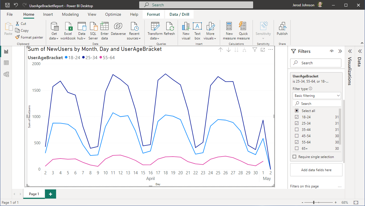This screenshot has height=206, width=365.
Task: Insert a Text box
Action: [x=197, y=27]
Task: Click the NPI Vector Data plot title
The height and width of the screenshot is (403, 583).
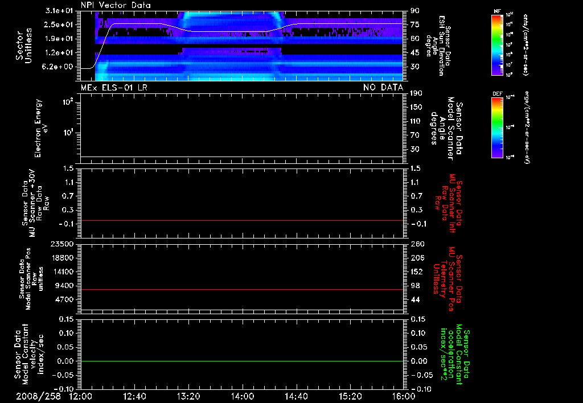Action: coord(116,5)
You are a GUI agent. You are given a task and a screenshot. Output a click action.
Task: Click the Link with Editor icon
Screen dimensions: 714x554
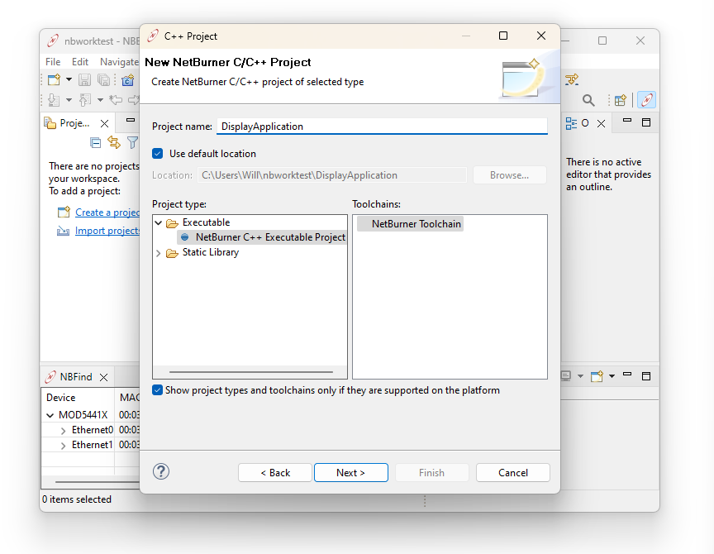point(113,142)

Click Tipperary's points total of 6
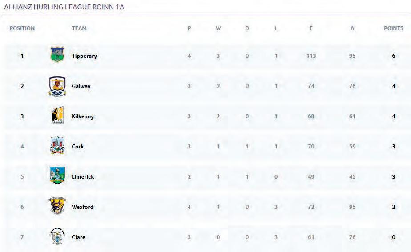coord(394,56)
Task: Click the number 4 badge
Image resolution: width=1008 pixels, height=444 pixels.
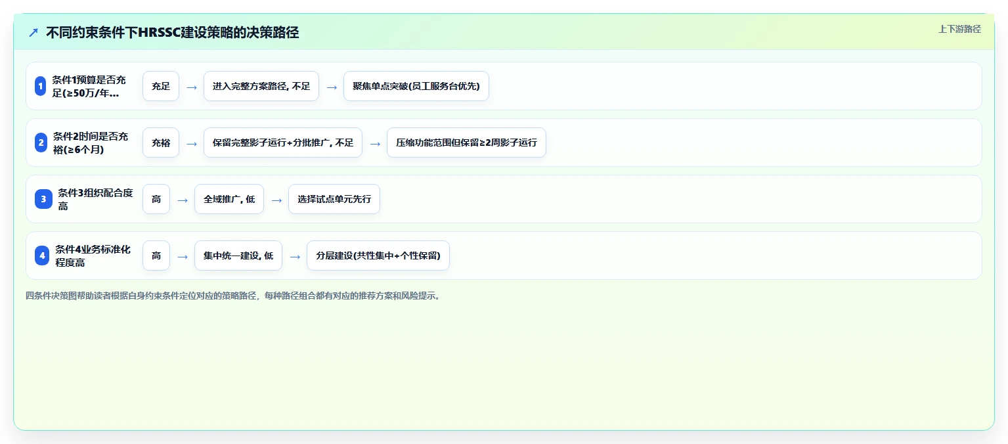Action: point(42,255)
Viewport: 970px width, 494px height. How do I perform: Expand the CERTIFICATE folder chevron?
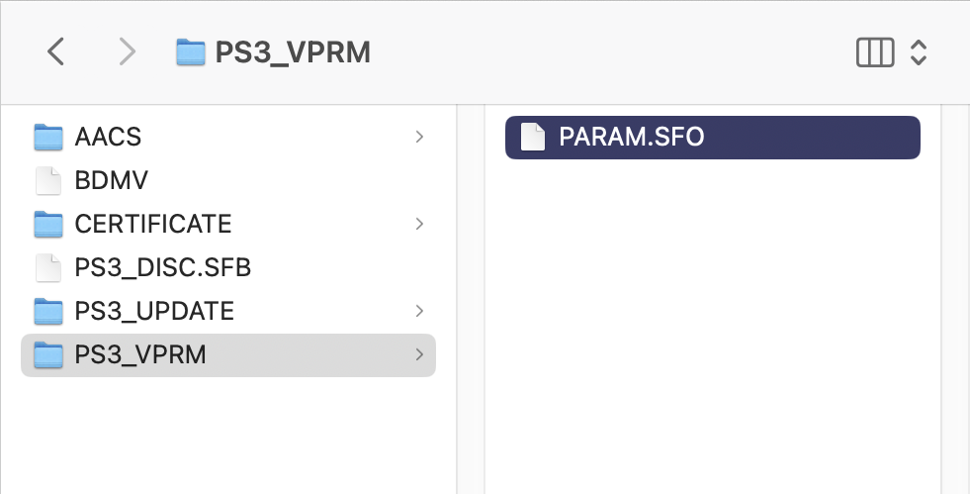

==================================================

From the line that contains "Click Tipperary's points total of 6" down to the last line of the entries above, copy every line exactly and leave out the pictures.

Click Tipperary's points total of 6
coord(394,56)
Task: Click the number 4 badge
Image resolution: width=1008 pixels, height=444 pixels.
Action: point(42,255)
Viewport: 970px width, 494px height. How do I perform: Expand the CERTIFICATE folder chevron?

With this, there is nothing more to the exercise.